▸ **TEXTAUSZUG**
────────────────────

Nach dem - von der Kl. unzulässigerweise mit Nichtwissen bestrittenen - Vortrag des Bekl. habe dieser sowohl das Kündigungsschreiben als auch die beigelegte Vollmacht lediglich als Fax bzw. Faxkopie erhalten. Das reiche nicht aus. Zwar genüge die Übermittlung von Schriftstücken per Fax grundsätzlich der privatschriftlichen Form des § 127 BGB. Im vorliegenden Fall sei die Erklärung des Klägervertreters aber nicht unmittelbar per Fax an den Bekl. gegangen, sondern zunächst der Kl. übermittelt und von deren Geschäftsführer dem Bekl. persönlich überbracht worden. Angesichts dieser Übermittlungsart habe der Bekl. dem Fax nicht entnehmen können, ob es sich tatsächlich um eine Erklärung des unterzeichnenden Rechtsanwalts gehandelt habe, die ihm (dem Bekl.) mit Willen des Unterzeichners ausgehändigt worden sei. Die Übergabe einer Fernkopie per Boten des Erklärenden sei mit so vielen Unsicherheiten belastet, daß sie auch die gewillkürte Schriftform nicht zu wahren vermöge. Eine etwaige mündliche Kündigung des Geschäftsführers M vom 24. 12. 1993 wäre gem. §§ 127 , 125 BGB unwirksam. In der Räumungsklage sei im vorliegenden Fall ebenfalls keine Kündigung zu sehen. Denn die Kl. beziehe sich in der Klageschrift nur auf die - von ihrem Geschäftsführer persönlich übergebene - Kündigungserklärung vom 21. 12. 1993. Der Klageschrift sei daher unter den gegebenen Umständen nicht mit der gebotenen Eindeutigkeit eine eigenständige materiellrechtliche Kündigungserklärung der Kl. zu entnehmen.

────────────────────

Positionsdaten zu Wörtern und Elementen:

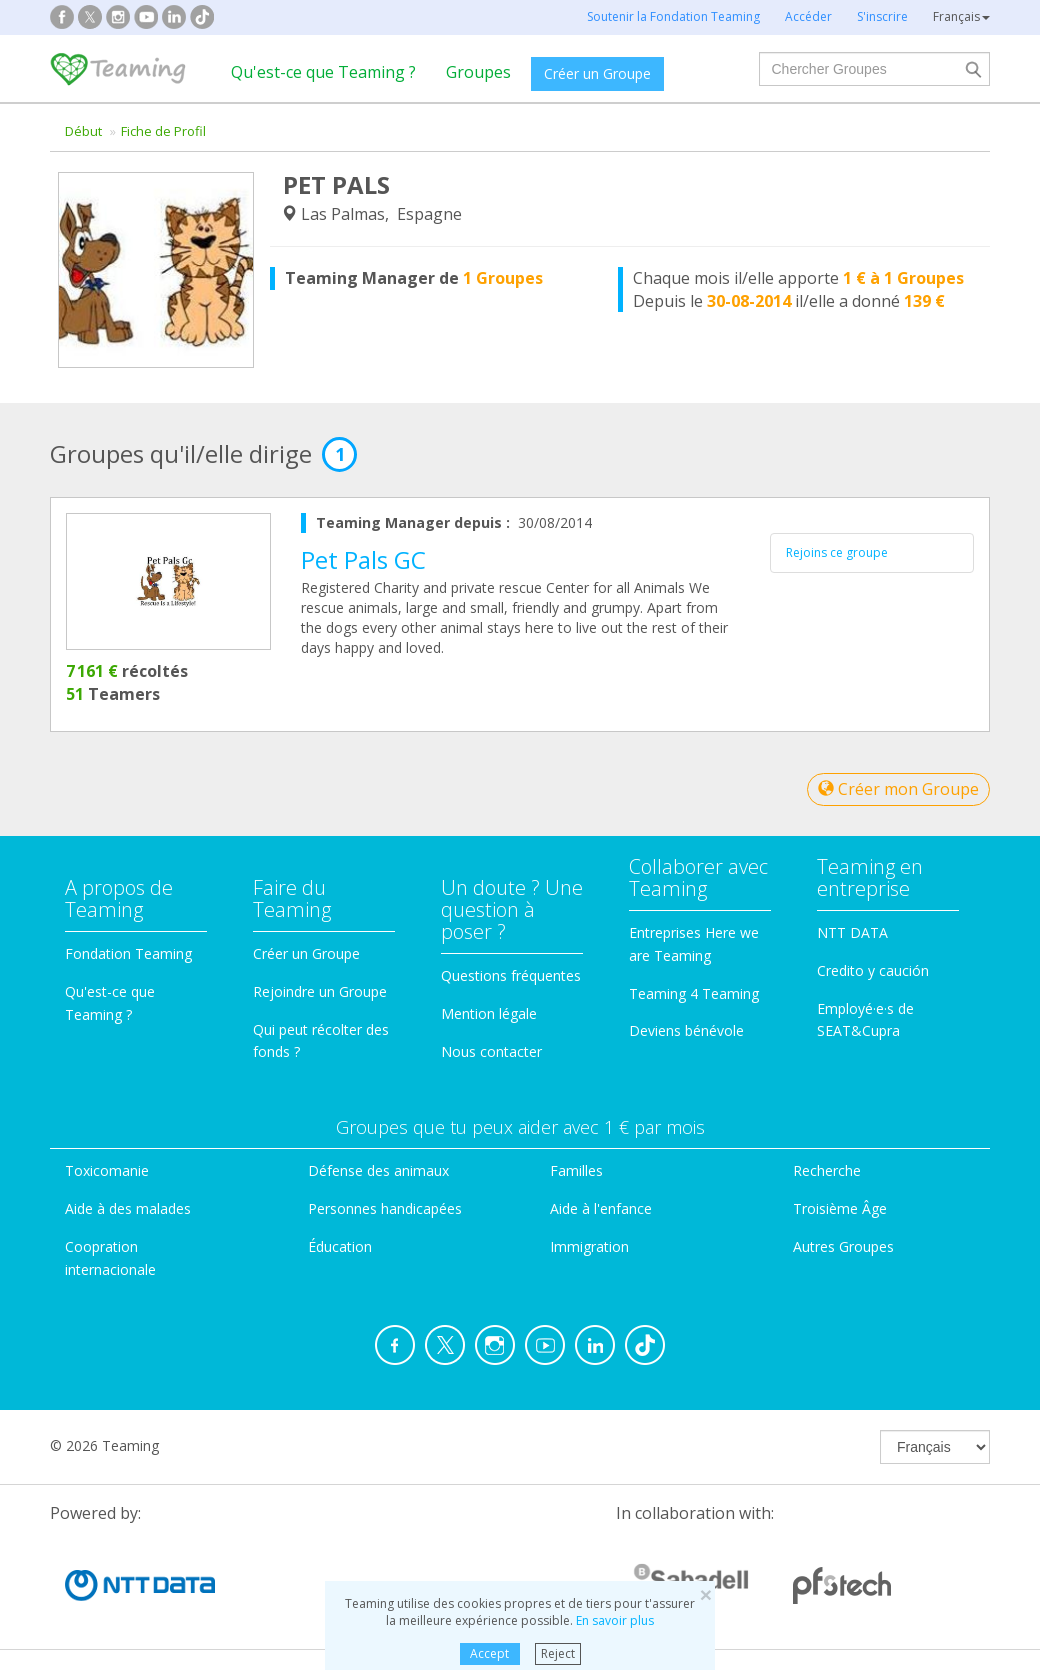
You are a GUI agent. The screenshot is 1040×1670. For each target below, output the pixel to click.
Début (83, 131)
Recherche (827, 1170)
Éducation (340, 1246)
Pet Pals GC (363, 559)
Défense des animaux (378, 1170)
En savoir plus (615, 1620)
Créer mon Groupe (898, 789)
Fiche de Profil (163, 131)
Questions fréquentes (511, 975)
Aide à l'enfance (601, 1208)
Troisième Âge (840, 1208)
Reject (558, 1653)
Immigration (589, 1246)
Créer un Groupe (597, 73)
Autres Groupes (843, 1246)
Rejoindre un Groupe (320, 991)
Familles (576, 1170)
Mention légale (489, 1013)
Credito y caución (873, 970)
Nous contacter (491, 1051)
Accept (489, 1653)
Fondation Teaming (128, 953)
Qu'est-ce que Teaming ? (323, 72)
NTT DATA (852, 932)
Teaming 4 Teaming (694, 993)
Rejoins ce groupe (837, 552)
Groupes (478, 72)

────────────────────

▸ **AUFGABEN**
1. Prüfe, ob die folgenden Aussagen mit dem Textauszug zur Kündigung übereinstimmen, und belege jede Antwort mit den entscheidenden Worten des Textes: (a) Nach dem Vortrag des Bekl. erhielt dieser Kündigungsschreiben und Vollmacht nur als Fax bzw. Faxkopie. (b) Die Erklärung des Klägervertreters wurde direkt per Fax an den Bekl. geschickt. (c) Die in der Klageschrift genannte Kündigungserklärung datiert vom 21. 12. 1993.
2. Nenne alle Kündigungen, die der Textauszug zur Kündigung auf ihre Wirksamkeit hin prüft, jeweils mit Datum, sofern eines angegeben ist.
3. Wer hat dem Bekl. laut dem Textauszug zur Kündigung die Erklärung persönlich überbracht?

▸ **LÖSUNGEN**
1.
(a) Ja: „sowohl das Kündigungsschreiben als auch die beigelegte Vollmacht lediglich als Fax bzw. Faxkopie erhalten“
(b) Nein: „nicht unmittelbar per Fax an den Bekl. gegangen“
(c) Ja: „Kündigungserklärung vom 21. 12. 1993“

2.
- die per Fax übermittelte und vom Geschäftsführer persönlich übergebene Kündigungserklärung vom 21. 12. 1993
- eine etwaige mündliche Kündigung des Geschäftsführers M vom 24. 12. 1993
- eine mögliche Kündigung durch die Räumungsklage

3. Der Geschäftsführer der Kl.